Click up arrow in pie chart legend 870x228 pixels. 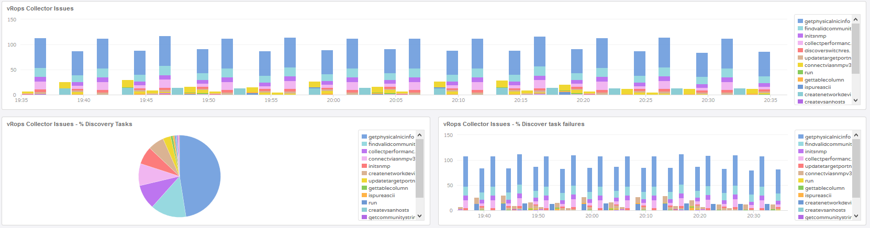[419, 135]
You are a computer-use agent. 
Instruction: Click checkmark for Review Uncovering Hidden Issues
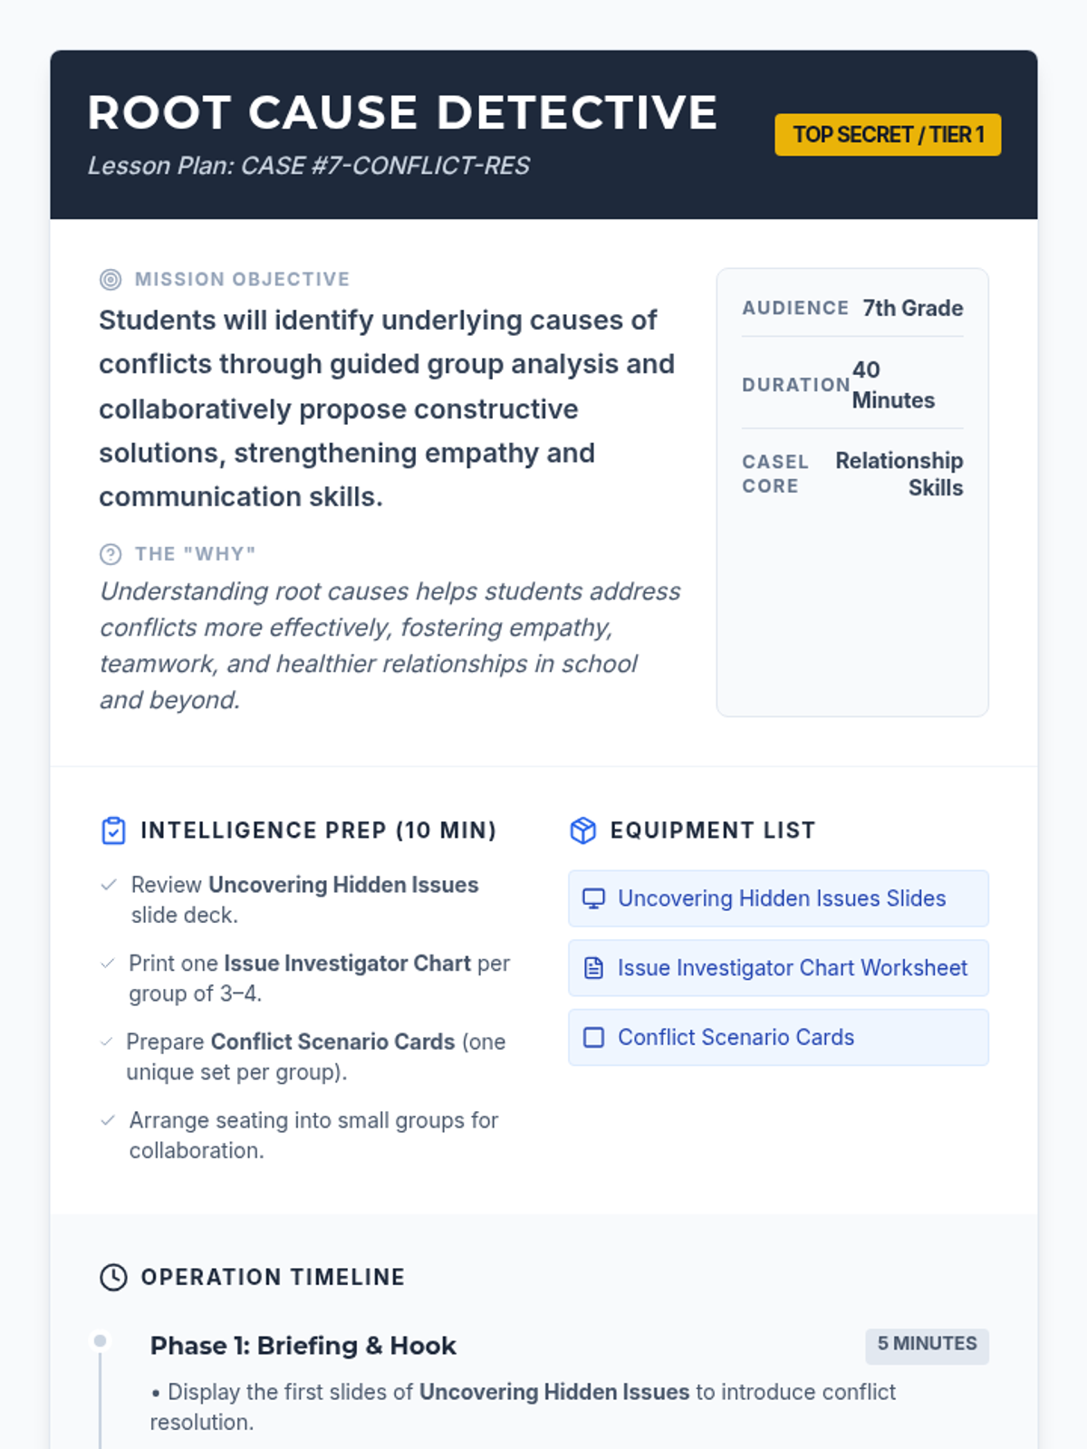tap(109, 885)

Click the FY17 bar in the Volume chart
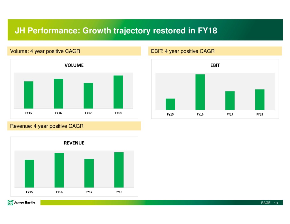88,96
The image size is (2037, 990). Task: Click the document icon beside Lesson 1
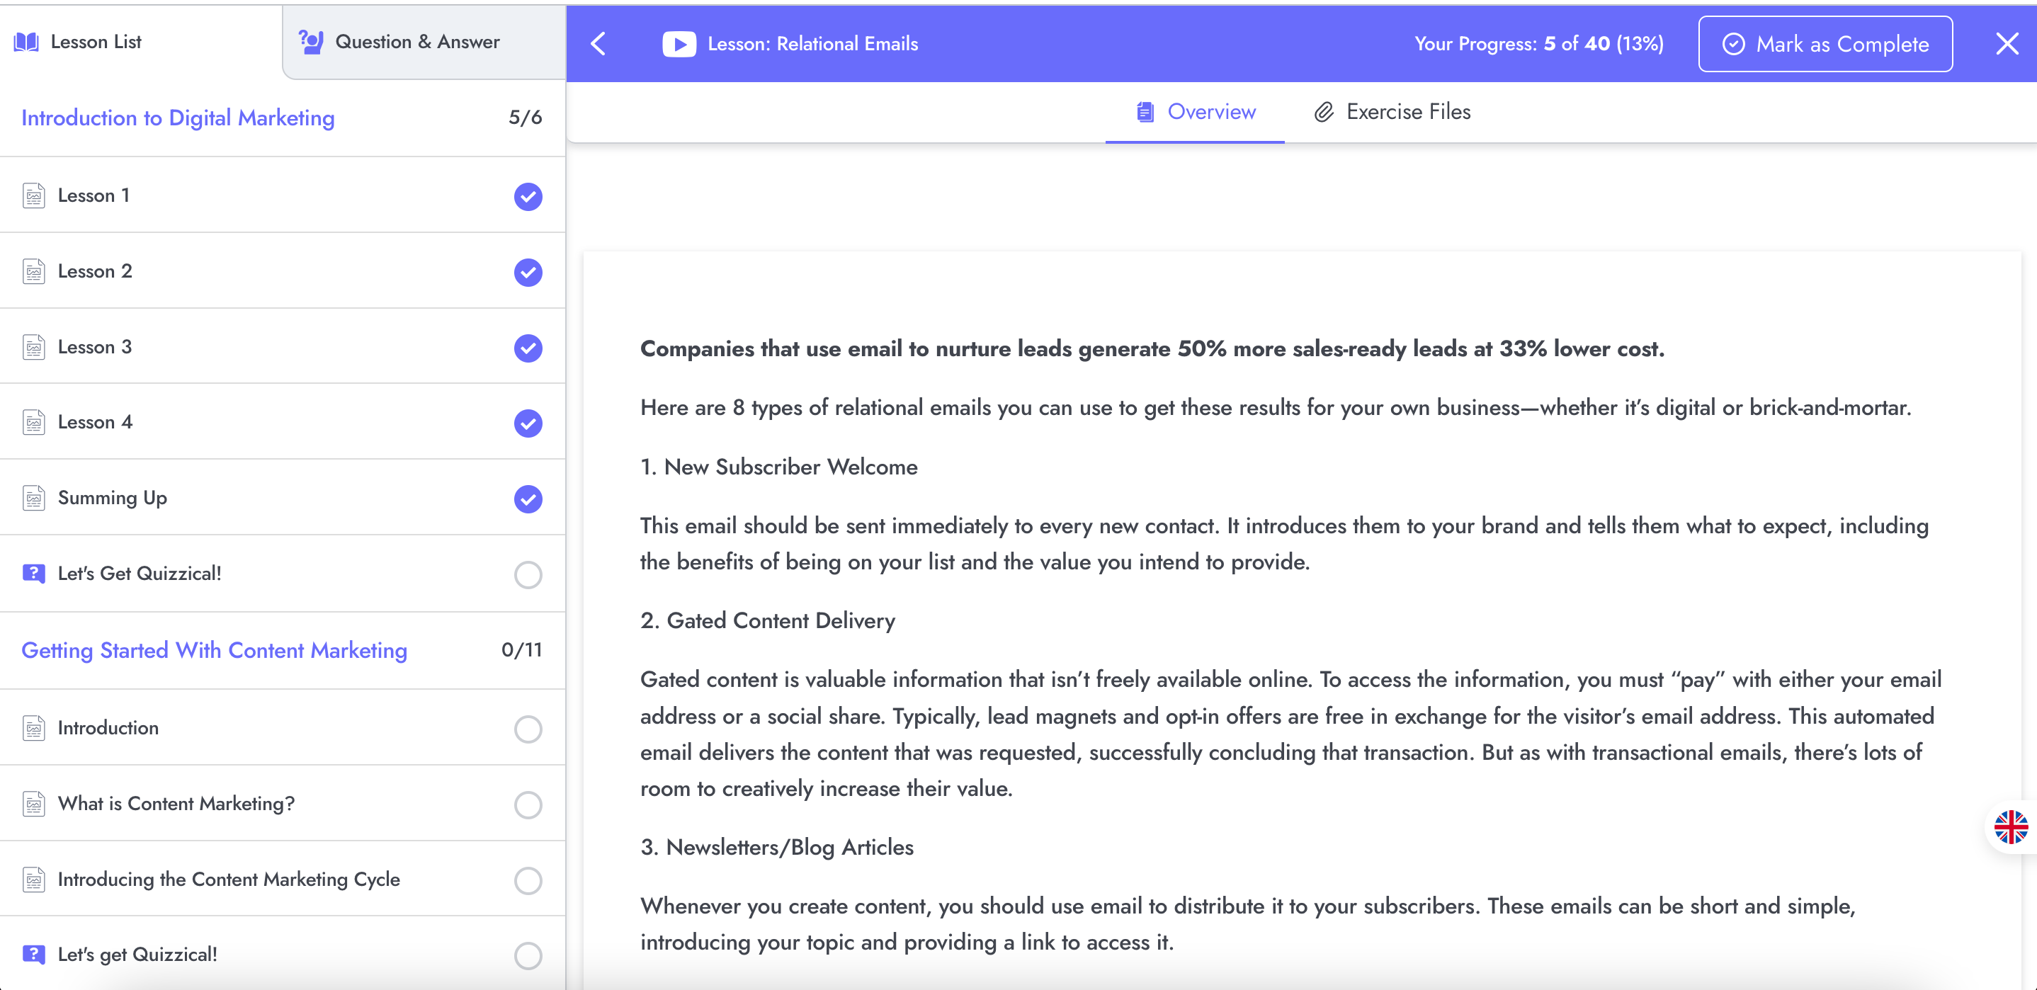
-------------------------
• [PROBLEM] Beginning at the line with "Click the FY17 bar in the Volume chart", reproduce word for word each line through the last line of the records. Include both ends but no pictures.

• [ANSWER]
Click the FY17 bar in the Volume chart
88,96
The image size is (2037, 990). Task: Click the document icon beside Lesson 1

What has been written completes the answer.